Al principio, Soda Stereo no nos gustaba, dicho esto con cierta pretensión de vocero generacional. Puestos a la defensiva contra todo lo que oliera o sonara a posmodernismo –que en música se relacionaba con el reciclaje y el bricolage, pero también con la levedad y la falta de pasión–, las primeras canciones de Gustavo Cerati eran gélidas y perfectas, pero también sencillas armónicamente –eran años de petulancias tonales y atonales– y un tanto esquemáticas en sus ritmos, si bien Charly Alberti era un baterista radiante.

Pues bien, estábamos equivocados, si acaso se puede hablar así del gusto artístico en un momento dado. Afortunadamente, la belleza de aquella música, tan bien tocada y tan bien cantada, pronto conquistó a todos los adeptos posibles: a los incondicionales (fans), a los ocasionales (de menú sonoro variopinto y escucha de atención flotante) y a los desconfiados (cazadores infatigables del nihilismo del fin de la Historia). El arte de la canción de Gustavo Cerati se desprendió de sus posibles referentes, en un gesto de autonomía artística infrecuente en cualquier escena musical del mundo. Y ya no sirvió de nada rastrear influencias o tratar de entender el fenómeno local con explicaciones globalizadas.

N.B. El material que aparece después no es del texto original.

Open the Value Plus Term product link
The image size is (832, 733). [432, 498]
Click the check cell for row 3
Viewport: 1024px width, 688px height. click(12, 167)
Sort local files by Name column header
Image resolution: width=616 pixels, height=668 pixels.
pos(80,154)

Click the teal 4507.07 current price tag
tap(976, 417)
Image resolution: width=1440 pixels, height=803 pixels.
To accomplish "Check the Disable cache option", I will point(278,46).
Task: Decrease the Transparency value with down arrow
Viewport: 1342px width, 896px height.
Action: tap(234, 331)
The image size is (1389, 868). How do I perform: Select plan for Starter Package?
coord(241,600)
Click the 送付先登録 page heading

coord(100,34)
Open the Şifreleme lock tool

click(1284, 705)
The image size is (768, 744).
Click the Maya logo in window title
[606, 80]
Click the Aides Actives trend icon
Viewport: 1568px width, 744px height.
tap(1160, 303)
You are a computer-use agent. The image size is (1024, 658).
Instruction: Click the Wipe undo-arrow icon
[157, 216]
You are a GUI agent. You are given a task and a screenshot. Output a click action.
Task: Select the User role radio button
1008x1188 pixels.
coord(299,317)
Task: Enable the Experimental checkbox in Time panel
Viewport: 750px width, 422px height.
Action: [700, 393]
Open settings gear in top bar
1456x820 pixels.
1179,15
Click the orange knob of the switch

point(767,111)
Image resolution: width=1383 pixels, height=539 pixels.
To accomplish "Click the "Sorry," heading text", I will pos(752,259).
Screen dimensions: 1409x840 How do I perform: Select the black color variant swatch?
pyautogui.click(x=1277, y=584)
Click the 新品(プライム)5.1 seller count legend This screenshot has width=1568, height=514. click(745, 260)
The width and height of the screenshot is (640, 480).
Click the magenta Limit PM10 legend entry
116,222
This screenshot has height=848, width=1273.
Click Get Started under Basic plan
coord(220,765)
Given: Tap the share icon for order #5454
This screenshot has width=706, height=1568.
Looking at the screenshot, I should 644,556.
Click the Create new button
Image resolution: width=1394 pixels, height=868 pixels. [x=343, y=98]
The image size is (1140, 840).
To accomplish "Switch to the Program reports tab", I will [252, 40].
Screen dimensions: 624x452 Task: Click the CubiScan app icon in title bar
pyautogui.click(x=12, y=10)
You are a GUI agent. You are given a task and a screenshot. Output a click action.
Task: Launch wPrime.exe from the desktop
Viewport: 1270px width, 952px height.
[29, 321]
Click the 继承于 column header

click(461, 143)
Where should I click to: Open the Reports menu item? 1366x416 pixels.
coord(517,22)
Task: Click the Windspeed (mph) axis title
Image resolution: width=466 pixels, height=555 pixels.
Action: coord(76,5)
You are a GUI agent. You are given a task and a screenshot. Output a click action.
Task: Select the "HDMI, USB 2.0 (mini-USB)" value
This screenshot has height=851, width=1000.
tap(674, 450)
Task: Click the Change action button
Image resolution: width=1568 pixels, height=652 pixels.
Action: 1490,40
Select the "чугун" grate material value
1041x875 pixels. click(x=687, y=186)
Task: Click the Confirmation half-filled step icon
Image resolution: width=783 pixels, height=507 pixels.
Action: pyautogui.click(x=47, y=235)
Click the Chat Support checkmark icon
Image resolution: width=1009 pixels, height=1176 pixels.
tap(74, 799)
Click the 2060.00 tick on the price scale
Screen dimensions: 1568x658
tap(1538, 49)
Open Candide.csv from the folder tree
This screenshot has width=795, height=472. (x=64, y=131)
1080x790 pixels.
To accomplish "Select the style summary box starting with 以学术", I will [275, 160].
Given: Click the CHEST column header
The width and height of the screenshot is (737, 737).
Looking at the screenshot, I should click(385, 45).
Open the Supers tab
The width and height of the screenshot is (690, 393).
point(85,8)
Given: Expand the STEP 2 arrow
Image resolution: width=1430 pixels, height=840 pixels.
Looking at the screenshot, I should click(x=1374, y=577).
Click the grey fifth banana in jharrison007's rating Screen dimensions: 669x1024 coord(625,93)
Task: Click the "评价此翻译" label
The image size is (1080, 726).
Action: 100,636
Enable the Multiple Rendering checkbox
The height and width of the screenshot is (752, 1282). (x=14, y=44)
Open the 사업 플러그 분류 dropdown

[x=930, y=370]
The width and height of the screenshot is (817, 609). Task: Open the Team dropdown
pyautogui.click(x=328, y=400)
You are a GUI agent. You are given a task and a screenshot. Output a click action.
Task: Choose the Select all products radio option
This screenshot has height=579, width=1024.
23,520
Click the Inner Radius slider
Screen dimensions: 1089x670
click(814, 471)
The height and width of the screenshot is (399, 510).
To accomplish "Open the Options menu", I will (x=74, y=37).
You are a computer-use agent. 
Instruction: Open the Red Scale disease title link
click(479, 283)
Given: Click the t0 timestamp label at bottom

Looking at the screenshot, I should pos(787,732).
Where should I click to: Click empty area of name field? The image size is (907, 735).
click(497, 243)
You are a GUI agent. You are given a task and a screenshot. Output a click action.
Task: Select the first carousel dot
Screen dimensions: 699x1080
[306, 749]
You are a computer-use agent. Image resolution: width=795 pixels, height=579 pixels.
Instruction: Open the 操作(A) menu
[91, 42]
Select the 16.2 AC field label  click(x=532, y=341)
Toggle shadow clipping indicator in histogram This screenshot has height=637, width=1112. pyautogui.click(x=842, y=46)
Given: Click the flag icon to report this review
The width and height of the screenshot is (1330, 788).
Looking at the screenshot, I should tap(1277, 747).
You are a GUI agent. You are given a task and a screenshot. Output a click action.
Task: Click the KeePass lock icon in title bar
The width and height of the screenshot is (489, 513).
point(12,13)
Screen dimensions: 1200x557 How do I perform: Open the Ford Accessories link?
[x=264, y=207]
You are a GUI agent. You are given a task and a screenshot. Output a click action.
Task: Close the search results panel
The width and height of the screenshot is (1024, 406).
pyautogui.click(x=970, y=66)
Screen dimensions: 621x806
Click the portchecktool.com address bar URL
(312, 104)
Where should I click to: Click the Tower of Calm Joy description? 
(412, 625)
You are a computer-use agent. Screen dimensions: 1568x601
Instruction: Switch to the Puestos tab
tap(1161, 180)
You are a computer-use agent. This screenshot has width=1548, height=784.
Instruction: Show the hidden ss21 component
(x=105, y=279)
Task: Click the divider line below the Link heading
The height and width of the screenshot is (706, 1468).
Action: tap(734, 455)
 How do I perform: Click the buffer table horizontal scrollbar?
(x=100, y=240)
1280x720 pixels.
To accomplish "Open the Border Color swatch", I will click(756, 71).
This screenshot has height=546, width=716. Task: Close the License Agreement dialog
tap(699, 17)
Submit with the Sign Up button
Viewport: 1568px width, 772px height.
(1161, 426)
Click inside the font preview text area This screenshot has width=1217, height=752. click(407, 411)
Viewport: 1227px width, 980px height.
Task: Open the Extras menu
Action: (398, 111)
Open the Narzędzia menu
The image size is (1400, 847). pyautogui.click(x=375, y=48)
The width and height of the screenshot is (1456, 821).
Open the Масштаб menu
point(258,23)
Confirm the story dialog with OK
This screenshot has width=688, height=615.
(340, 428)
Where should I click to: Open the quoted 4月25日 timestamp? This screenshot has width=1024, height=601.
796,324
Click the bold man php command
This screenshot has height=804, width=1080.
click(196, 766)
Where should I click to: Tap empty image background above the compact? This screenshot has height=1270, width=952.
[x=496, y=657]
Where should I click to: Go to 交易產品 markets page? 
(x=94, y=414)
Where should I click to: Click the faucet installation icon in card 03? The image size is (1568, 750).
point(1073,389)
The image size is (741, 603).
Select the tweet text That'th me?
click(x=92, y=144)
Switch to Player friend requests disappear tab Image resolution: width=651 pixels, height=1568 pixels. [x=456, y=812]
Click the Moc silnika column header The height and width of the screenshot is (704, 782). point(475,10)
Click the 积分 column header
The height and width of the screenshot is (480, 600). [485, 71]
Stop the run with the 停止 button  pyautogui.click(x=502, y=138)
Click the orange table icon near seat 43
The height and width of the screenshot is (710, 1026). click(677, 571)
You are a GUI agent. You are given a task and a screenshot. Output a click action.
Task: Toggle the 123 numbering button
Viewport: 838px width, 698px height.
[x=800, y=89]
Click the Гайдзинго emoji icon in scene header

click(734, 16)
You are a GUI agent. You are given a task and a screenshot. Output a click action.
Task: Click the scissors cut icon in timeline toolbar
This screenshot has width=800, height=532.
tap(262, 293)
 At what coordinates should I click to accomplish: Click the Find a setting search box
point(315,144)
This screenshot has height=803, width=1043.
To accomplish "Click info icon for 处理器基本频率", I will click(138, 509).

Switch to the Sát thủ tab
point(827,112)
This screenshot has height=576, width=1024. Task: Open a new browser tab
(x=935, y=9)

La música se impuso de modo asertivo. ¡Qué bien sonaba ese trío, con cuánta independencia de gadgets electrónicos se movían sus integrantes! En ese sentido, Soda Stereo compartía con Los Redondos la destreza del vivo, el reto bien asumido de hacer música en tiempo y espacio reales. Pero todo eso sucedía sin perder esa misma cualidad de superficie muy pulida que al principio nos había maldispuesto. Sucedió que esa superficie tenía su reverso. Y que Soda Stereo tenía ironía. En fin, que las cosas no eran exactamente como parecían (¿no es eso el arte?). Que la sensualidad expectante de “Persiana americana” escondía más crítica que frivolidad. Que el mareo del que quería escapar el personaje de “Nada personal” remitía al sujeto angustiado de “Viernes 3 AM”. Que por más que el trío trabajara con obsesión su imagen, su look, su fotogenia escandalosa, su vicio por las pasarelas del estrellato, la fauna de sus canciones era tratada impiadosamente, con lo cual la mordacidad se refractaba en ese mundo “ochentoso” y volvía, lacerante, sobre los propios emisores. Y éste era un gesto de mucha audacia. Al fin y al cabo, ¿de qué servía pertenecer al jet-set?; ¿por qué resultaba tan difícil superar los amores de música ligera?; ¿qué clase de hombres y mujeres vivían inmersos en la “nada dietética”?; ¿hasta dónde había que caer para tocar fondo en la ciudad de la furia?

Es posible que al participar del disco de Leda Valladares Grito en el cielo, Cerati haya querido darse un baño de bagualas ancestrales, lejos de la locura masiva que había despertado Soda Stereo en la Argentina y en buena parte de América latina. Era un escape físico y espiritual. Un viaje en busca de sanación. Pero también era una manera de advertirle a cierto sector de su público que la figura del joven moderno y posmoderno (sólo en el rock estas categorías parecían equivalentes) era también una construcción artística. Y como tal, una estrategia para decir cosas poco agradables, nada corteses. Aún no sabemos si las canciones de Soda formarán parte del clasicismo del futuro. Por lo pronto, hoy nos ayudan a entender, como pocos artefactos culturales de su tiempo, cómo se pudo ser cuestionador y masivo (rockero y pop) en el país de Alfonsín y Menem.